/---
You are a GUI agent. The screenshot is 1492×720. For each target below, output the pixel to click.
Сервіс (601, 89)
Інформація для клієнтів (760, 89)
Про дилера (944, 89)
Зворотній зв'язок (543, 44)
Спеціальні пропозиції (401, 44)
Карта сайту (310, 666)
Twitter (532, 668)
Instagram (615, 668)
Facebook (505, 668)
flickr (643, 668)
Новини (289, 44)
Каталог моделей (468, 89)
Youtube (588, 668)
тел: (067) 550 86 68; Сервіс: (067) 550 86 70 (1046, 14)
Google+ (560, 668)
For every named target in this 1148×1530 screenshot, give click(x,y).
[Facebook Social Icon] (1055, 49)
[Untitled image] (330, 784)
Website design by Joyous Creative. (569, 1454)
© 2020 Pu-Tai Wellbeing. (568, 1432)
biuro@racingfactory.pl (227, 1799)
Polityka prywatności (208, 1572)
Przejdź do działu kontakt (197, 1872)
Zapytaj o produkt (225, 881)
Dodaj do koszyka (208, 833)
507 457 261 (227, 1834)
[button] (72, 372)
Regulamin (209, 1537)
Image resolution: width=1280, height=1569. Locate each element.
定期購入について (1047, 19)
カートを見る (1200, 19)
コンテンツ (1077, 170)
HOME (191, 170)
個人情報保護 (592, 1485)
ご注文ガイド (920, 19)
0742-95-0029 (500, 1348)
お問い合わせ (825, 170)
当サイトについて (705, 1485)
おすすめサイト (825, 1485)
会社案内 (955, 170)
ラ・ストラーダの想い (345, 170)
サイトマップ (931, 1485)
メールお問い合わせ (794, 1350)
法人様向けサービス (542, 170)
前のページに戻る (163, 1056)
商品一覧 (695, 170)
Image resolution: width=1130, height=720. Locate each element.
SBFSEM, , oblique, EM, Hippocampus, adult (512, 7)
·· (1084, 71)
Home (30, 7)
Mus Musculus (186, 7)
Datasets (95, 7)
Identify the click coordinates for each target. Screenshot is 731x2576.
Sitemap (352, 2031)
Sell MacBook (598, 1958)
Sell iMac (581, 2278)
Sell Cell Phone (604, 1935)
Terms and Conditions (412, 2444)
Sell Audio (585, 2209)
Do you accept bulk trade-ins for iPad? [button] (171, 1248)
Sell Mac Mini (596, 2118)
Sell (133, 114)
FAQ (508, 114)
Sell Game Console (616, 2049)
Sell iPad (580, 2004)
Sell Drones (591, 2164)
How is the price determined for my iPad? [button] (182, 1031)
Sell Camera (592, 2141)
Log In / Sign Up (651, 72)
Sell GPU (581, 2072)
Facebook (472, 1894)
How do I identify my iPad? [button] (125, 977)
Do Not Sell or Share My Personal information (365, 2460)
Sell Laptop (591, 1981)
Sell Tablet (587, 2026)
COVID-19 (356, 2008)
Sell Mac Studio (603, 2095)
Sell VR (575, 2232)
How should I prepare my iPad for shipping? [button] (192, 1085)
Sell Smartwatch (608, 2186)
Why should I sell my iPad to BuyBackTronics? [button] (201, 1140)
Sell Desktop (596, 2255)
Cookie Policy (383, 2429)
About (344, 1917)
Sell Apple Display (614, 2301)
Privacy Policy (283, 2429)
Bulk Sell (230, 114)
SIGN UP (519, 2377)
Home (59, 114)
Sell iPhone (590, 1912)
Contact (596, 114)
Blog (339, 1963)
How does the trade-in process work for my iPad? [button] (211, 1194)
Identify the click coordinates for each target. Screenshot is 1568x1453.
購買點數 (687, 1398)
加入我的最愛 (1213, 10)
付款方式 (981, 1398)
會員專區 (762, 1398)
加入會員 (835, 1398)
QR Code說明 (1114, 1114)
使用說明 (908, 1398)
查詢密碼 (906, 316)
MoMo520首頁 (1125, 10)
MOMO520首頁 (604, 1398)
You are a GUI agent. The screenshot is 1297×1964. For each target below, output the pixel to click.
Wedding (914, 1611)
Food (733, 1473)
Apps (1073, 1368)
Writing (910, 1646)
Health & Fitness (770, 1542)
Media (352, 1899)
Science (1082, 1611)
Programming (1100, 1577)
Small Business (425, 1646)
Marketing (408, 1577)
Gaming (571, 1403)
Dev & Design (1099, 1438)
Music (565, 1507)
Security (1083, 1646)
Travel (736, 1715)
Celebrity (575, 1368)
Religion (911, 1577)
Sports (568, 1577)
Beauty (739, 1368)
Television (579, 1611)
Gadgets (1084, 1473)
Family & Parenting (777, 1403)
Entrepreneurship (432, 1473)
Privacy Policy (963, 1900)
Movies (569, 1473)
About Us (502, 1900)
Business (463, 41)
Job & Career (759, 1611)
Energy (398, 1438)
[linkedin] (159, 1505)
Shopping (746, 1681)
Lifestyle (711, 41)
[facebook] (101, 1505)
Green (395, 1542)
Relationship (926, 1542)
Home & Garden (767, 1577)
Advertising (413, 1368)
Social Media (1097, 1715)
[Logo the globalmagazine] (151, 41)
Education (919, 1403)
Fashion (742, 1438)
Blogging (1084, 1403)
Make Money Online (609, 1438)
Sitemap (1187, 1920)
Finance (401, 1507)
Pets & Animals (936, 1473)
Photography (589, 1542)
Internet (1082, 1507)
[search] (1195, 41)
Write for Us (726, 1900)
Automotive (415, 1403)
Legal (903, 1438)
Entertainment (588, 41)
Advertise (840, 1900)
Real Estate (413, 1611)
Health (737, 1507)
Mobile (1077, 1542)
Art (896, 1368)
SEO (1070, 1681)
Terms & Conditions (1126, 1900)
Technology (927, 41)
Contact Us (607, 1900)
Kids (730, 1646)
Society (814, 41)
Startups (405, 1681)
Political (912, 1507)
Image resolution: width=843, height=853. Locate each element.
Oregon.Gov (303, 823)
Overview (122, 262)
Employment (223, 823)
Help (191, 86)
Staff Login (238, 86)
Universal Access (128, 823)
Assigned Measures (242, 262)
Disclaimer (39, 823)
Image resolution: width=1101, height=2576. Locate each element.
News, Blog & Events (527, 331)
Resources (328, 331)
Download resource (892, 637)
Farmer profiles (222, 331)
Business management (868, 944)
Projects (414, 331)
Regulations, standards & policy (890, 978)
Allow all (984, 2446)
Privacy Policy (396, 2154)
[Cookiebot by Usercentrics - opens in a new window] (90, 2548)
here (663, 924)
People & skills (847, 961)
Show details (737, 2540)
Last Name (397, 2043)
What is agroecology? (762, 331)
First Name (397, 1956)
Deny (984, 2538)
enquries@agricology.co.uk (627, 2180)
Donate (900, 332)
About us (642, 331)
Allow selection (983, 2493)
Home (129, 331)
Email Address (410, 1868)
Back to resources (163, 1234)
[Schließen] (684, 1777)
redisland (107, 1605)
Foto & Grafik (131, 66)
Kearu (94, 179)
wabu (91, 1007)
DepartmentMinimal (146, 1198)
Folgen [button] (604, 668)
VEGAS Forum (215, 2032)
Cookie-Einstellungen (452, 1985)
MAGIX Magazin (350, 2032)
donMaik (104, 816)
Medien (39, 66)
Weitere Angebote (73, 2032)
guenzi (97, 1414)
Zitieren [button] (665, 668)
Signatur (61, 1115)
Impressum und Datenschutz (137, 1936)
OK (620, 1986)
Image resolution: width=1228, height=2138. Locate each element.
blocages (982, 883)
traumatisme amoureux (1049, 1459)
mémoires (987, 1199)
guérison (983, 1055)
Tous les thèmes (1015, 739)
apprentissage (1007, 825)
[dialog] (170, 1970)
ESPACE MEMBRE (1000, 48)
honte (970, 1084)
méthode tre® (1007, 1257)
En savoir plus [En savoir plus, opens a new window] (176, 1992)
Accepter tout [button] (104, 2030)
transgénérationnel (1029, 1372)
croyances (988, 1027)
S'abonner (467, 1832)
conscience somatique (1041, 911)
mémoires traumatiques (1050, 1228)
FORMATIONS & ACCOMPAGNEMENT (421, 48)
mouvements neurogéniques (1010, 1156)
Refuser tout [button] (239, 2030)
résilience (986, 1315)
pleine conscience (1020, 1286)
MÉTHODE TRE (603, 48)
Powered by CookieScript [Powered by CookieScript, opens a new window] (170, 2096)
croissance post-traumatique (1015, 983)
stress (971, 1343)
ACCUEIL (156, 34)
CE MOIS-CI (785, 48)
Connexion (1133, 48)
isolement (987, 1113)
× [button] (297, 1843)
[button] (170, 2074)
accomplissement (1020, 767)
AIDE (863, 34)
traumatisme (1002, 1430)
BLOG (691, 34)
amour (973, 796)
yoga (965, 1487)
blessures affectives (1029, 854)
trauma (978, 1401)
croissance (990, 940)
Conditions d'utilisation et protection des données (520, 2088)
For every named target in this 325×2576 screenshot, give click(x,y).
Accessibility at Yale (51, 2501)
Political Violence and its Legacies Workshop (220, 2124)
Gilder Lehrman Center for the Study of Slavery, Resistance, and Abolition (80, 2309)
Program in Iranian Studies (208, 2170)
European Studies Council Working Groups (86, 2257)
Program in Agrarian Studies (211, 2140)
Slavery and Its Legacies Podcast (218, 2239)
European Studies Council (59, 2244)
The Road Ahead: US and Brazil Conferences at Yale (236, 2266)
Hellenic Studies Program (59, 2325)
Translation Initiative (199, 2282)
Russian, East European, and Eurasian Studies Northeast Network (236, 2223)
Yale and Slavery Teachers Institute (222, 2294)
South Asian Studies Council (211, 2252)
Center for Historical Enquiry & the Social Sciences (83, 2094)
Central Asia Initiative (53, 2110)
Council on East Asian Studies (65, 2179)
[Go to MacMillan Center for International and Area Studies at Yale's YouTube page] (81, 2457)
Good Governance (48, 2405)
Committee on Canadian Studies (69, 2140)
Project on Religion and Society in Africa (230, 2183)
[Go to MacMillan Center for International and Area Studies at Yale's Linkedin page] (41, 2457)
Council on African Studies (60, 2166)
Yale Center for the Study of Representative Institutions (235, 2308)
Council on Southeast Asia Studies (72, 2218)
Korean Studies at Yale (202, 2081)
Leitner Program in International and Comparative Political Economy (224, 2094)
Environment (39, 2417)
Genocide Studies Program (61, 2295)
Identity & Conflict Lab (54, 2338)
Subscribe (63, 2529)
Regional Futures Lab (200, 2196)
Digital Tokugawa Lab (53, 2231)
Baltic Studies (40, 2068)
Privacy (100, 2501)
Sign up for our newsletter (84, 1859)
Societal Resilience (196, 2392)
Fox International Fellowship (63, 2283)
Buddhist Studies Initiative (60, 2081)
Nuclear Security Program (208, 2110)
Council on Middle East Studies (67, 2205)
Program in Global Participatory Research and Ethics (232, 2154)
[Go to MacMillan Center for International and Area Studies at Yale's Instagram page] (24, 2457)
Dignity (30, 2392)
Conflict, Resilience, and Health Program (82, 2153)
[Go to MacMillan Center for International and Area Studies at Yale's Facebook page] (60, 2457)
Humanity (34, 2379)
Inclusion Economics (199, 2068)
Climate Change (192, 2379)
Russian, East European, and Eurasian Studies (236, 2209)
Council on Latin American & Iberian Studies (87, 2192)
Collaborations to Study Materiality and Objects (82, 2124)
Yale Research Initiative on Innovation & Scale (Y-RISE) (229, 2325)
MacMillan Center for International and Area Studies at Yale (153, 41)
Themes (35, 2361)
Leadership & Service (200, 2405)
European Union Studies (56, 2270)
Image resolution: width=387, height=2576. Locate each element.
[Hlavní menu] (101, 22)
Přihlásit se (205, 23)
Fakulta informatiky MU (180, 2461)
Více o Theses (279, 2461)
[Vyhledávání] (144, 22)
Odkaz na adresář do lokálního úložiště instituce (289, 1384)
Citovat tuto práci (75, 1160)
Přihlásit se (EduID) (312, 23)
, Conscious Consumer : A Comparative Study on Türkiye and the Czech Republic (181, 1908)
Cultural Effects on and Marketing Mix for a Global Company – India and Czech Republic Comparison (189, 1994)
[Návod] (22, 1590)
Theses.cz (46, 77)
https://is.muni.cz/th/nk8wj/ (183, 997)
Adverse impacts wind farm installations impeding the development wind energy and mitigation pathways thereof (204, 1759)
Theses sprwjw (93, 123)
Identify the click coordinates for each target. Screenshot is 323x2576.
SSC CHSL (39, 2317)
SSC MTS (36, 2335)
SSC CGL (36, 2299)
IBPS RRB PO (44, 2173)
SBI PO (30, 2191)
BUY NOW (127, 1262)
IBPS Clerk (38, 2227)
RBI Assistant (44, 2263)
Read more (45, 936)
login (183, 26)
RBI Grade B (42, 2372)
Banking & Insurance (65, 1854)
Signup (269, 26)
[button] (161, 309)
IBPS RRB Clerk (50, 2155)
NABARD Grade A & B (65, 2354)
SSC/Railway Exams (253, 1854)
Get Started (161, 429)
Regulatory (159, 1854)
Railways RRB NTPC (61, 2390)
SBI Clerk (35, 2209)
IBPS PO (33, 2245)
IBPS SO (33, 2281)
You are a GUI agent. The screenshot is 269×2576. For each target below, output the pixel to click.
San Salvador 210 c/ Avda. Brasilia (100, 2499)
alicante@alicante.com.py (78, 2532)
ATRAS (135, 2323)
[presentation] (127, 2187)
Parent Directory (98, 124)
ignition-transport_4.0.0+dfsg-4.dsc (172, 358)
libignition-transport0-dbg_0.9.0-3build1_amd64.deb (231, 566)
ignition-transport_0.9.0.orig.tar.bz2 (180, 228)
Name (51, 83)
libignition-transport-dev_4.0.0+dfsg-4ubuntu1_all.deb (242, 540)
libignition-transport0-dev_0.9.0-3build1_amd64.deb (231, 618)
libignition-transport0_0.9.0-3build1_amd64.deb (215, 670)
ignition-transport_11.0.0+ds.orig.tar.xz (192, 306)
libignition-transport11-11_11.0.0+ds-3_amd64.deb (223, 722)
\---
_TO BE DONE:_
Shift every coordinate in the records above by adding 12 to each number, starting at the line that contains "Help (191, 86)" and ending at the line that contains "Farmer profiles (222, 331)". Rewrite all of those lines, requests included, and leave the requests and every number outside the coordinates unchanged.

_TASK RESULT:_
Help (203, 98)
Staff Login (250, 98)
Universal Access (140, 835)
Assigned Measures (254, 274)
Disclaimer (51, 835)
Image resolution: width=1101, height=2576. Locate each element.
News, Blog & Events (539, 343)
Resources (340, 343)
Download resource (904, 649)
Farmer profiles (234, 343)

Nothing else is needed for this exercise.